- Tarefa A: Liste, na ordem em que aparecem, todos os valores escritos em algarismos no texto sobre regras fiscais.
- Tarefa B: Segundo o texto sobre regras fiscais, quantos países obrigavam a adoção de medidas de correção, de acordo com o levantamento do FMI?
- Tarefa C: Troque "Dinamarca" por "Suécia" e reproduza o trecho do texto sobre regras fiscais que começa em "Atualmente, o Brasil" e termina após "a da Dinamarca.".

- Trecho:
········

POLTICA LIVRE
Cerca de 70% dos países que têm regras fiscais possuem alguma lei ou norma que obriga a adoção de medidas de correção em caso de descumprimento dos critérios estabelecidos. De acordo com um levantamento publicado no ano passado pelo FMI (Fundo Monetário Internacional) a partir de dados de 2021, eram ao menos 72 países de um total de 104.
Atualmente, o Brasil integra o grupo da maioria por causa da regra do teto de gastos -que impede o crescimento real das despesas federais. O país também se destaca por estar entre os poucos que colocaram a regra na Constituição, ao lado de economias como a da Dinamarca.
O mundo passou ao longo dos últimos anos pela tendência de fortalecer institucionalmente o controle das contas públicas, diz o FMI. Mais de 40% das regras que buscam o equilíbrio orçamentário agora são apoiadas por leis de responsabilidade fiscal ou normas que especificam metas numéricas e requisitos de procedimento e transparência -o dobro em relação ao início da década de 2010.
A proposta do governo para uma nova regra fiscal no Brasil, enviada ao Congresso neste mês, vai na contramão dessa tendência. Não exige contrapartidas rígidas para correção da rota e flexibiliza a aplicação da LRF (Lei de Responsabilidade Fiscal). Se os parlamentares confirmarem a proposta, o Brasil passará a ocupar lugar no grupo de países menos exigentes, que é menor a cada ano.

········

- Os dados:
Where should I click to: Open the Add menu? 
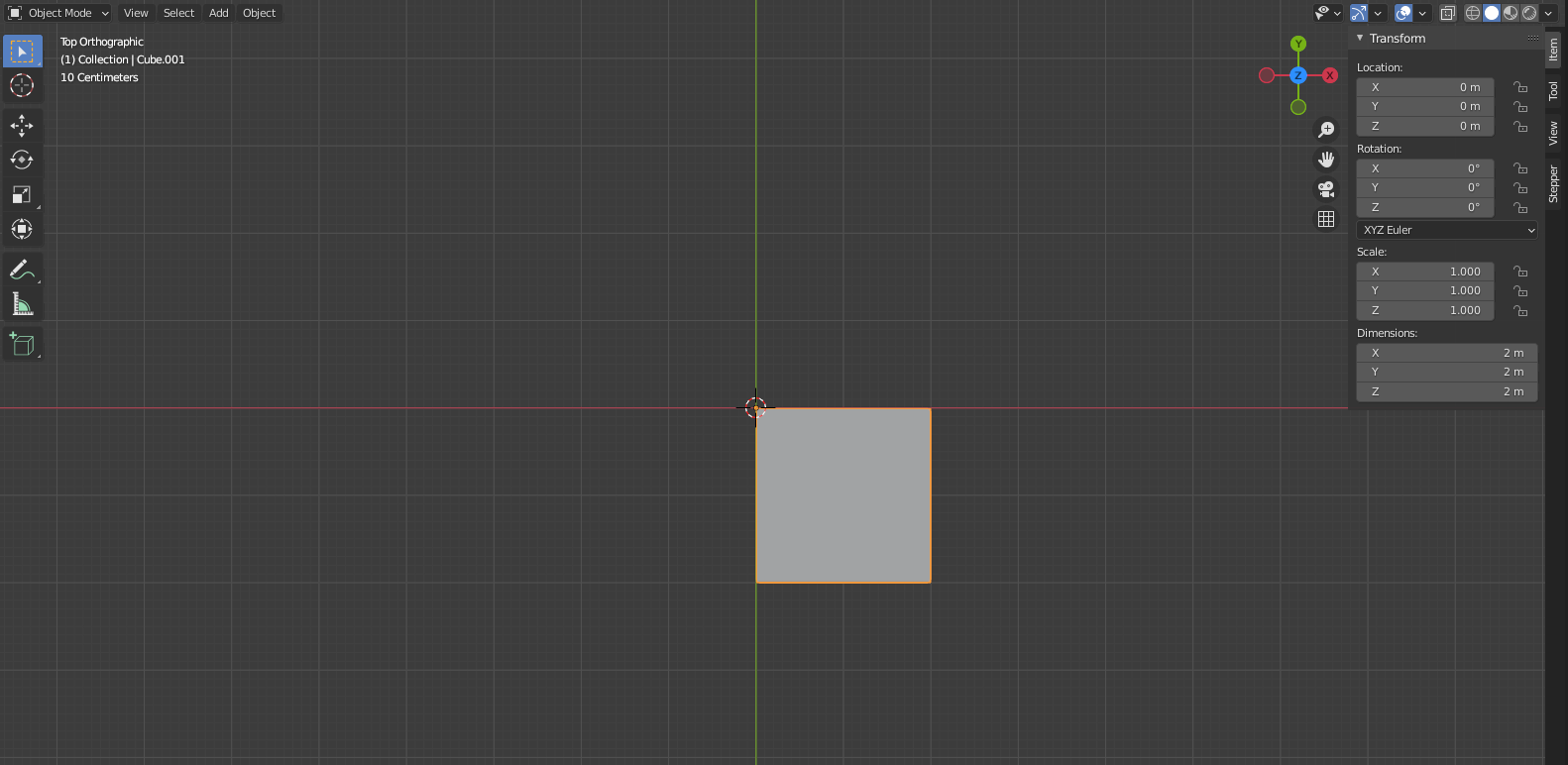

········

- Resposta esperada A: 70%, 2021, 72, 104, 40%, 2010

- Resposta esperada B: Ao menos 72 países de um total de 104.

- Resposta esperada C:
Atualmente, o Brasil integra o grupo da maioria por causa da regra do teto de gastos -que impede o crescimento real das despesas federais. O país também se destaca por estar entre os poucos que colocaram a regra na Constituição, ao lado de economias como a da Suécia.